- Location of Moscow Oblast in Russia
- Location: 55°49′25″N 37°26′05″E﻿ / ﻿55.8236°N 37.4347°E Tushino airfield, Moscow, Russia
- Date: 5 July 2003
- Attack type: Suicide bombing
- Deaths: 15 (+2 terrorists)
- Injured: 60
- Perpetrators: Riyad-us Saliheen

= 2003 Krylya festival bombing =

Chechen suicide bombing at a music festival in Moscow

On July 5, 2003, a terrorist attack occurred just outside of the gates of the Krylya (Крылья, lit. Wings) rock festival at the Tushino Airfield in Moscow. killing 15 people and injuring up to 60 more.

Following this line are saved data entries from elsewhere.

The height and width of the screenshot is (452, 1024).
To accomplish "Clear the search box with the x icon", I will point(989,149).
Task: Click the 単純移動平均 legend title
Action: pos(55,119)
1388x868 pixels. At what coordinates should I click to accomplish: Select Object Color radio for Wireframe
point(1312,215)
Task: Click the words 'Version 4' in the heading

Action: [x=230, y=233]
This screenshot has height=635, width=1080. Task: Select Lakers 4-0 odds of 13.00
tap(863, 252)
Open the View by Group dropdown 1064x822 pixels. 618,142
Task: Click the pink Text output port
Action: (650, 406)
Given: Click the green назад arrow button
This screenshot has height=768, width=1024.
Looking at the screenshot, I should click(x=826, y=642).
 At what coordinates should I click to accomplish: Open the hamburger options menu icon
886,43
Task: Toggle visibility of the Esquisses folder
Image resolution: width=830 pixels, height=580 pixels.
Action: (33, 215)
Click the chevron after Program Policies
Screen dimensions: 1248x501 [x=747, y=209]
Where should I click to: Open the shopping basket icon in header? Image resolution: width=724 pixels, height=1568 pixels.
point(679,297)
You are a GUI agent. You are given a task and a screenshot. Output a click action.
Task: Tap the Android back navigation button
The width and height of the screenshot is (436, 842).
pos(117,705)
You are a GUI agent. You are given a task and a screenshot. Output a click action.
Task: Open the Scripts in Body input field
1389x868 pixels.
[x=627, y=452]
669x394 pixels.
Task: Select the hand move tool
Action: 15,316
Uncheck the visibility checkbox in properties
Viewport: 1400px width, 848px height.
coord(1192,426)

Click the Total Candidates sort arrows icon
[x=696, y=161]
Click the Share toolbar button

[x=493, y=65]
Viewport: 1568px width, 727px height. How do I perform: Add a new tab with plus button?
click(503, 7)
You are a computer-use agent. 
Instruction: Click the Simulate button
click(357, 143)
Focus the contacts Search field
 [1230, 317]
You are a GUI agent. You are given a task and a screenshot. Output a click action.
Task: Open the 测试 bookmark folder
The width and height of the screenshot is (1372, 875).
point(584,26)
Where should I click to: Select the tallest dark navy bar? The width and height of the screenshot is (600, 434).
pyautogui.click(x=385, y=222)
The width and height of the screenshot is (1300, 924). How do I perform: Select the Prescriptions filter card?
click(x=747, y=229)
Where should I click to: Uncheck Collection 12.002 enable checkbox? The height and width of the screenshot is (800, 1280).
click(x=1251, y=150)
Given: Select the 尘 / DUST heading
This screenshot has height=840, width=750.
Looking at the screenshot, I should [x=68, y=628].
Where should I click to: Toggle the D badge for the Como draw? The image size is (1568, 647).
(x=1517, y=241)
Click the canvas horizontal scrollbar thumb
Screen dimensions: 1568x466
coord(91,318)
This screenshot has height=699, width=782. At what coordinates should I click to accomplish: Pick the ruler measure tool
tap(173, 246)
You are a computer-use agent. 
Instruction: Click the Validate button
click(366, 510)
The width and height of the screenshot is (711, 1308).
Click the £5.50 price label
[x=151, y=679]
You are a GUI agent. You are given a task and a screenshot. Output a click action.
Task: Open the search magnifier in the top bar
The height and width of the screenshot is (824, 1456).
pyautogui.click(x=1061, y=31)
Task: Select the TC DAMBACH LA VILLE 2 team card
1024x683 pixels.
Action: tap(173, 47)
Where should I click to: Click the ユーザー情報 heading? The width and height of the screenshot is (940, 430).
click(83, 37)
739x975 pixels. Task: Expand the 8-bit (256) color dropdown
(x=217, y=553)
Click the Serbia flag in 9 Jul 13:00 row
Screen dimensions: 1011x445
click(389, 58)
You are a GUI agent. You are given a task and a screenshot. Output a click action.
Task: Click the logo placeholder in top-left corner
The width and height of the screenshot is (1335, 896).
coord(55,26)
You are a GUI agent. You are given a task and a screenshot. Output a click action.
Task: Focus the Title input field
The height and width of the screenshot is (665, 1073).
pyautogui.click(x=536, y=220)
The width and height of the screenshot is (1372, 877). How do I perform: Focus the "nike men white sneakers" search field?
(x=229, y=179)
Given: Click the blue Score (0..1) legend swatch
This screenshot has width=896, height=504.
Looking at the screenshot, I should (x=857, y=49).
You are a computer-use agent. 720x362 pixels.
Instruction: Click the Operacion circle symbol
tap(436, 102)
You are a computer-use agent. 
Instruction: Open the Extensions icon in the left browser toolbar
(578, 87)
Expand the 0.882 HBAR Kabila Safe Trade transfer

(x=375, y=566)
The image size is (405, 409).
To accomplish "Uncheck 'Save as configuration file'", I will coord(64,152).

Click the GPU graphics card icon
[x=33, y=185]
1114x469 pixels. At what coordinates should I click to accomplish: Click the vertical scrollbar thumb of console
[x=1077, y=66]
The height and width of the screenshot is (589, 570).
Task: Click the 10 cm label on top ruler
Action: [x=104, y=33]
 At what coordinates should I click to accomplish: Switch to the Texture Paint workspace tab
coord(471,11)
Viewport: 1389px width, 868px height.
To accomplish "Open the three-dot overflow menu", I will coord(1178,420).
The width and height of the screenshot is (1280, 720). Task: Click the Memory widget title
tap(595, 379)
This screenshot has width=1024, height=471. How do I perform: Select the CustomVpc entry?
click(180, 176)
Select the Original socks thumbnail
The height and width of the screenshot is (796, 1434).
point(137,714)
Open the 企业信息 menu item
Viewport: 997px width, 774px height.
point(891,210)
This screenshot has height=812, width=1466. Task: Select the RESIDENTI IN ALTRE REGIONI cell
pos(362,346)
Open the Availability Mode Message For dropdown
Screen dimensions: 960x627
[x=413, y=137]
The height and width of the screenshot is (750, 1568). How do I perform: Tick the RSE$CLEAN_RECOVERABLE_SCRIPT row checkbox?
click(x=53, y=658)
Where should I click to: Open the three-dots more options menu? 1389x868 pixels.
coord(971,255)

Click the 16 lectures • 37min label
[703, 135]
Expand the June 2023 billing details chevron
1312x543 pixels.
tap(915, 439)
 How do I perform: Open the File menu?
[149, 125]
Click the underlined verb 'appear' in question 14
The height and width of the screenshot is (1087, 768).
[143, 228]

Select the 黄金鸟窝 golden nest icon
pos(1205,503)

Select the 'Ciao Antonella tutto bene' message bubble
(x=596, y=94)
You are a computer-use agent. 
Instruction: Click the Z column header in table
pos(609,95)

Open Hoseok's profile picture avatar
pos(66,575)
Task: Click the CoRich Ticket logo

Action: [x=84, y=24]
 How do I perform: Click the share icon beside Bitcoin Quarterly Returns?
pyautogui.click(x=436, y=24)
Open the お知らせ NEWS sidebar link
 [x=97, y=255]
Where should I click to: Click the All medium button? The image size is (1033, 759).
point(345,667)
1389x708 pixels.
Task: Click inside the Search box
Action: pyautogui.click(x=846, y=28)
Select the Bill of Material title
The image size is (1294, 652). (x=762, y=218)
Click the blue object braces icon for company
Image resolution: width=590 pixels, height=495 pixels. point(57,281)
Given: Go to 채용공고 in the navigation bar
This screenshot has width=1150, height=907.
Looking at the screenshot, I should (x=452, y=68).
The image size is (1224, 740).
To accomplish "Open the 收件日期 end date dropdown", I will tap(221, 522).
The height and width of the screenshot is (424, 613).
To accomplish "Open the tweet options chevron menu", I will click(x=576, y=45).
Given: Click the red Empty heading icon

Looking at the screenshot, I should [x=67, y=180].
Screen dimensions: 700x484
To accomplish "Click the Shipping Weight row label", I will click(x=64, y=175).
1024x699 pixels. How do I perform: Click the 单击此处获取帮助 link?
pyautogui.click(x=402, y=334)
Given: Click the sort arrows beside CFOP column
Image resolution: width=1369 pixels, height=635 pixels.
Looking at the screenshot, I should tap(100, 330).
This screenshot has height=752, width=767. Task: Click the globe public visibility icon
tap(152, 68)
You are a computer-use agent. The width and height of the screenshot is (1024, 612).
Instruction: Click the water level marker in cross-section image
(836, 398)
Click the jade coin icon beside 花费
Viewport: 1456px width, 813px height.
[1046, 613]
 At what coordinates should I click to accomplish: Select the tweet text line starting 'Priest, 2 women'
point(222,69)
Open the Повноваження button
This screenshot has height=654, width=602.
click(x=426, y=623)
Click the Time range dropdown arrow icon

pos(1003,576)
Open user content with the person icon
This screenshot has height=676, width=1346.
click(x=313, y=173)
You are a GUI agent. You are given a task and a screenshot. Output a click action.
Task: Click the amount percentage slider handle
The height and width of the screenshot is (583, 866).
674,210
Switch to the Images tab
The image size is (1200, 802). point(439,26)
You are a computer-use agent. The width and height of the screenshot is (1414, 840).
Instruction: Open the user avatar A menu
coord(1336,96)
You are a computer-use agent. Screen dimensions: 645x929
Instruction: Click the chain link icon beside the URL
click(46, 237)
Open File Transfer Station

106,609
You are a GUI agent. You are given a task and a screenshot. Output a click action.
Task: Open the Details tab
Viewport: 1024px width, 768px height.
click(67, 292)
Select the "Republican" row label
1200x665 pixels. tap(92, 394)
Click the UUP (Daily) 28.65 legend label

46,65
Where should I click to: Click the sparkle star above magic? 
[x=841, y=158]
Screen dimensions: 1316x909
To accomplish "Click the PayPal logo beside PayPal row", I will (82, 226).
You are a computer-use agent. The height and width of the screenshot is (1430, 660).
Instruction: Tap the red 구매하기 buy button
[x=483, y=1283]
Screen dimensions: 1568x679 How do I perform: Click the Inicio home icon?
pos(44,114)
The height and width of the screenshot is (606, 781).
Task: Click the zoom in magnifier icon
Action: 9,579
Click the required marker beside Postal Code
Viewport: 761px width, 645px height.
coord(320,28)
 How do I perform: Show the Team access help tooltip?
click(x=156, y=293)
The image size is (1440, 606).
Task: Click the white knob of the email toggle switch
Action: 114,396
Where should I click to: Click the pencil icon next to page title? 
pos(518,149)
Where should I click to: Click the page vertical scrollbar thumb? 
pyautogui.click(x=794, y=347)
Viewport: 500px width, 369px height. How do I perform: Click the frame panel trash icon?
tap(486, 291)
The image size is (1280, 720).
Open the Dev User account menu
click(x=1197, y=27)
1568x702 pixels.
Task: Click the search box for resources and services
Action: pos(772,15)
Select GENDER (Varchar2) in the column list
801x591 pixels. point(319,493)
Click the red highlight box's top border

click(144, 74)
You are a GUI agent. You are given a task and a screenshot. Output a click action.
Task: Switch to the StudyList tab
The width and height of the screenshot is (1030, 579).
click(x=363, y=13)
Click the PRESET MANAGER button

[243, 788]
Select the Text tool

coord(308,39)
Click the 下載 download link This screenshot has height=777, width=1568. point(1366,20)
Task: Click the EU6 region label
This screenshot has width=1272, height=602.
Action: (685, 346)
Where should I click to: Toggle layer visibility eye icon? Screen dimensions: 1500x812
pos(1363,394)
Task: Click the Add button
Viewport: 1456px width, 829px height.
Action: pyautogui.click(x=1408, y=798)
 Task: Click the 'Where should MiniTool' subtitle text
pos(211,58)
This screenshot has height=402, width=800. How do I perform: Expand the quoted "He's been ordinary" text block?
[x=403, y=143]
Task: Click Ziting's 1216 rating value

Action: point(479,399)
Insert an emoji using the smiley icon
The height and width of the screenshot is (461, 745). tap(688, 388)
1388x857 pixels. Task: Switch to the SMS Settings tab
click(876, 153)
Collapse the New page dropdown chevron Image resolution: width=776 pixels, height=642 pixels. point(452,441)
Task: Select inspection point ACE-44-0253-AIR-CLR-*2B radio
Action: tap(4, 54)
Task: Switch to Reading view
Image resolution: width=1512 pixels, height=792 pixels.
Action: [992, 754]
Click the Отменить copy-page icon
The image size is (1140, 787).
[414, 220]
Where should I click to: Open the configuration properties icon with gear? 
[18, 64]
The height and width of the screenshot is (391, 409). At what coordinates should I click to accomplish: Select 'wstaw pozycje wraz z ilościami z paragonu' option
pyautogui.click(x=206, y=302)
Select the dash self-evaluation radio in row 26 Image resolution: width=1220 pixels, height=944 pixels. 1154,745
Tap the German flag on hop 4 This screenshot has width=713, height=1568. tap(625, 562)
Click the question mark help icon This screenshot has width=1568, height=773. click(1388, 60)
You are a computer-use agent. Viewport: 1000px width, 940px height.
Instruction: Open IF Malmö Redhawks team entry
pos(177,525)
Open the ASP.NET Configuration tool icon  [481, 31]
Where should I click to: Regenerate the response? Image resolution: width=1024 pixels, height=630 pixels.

Two Chechen shahidka (Muslim female suicide bombers) committed suicide attacks at the entrance to the festival, which was being held at the Tushino airfield in north-western Moscow (the primary venue for the festival). The first bomber, 20-year-old Zulikhan Elikhadzhiyeva, detonated her bomb which only partially exploded, killing only herself. Only a few meters away from where Elikhadzhiyeva had detonated, 26-year-old Zinaida Aliyeva detonated her explosives 15 minutes later, killing 11 people on the spot while at least 60 people were injured, with four of them later dying in hospital. Russian authorities stated that had the suicide bombers been able to enter the airfield, the casualties would have been significantly higher. They opened a criminal investigation into the attack.

The Tushino bombing was part of a string of suicide attacks in Russia that had occurred within the previous four months, killing 165 people in total, in the context of the Second Chechen War.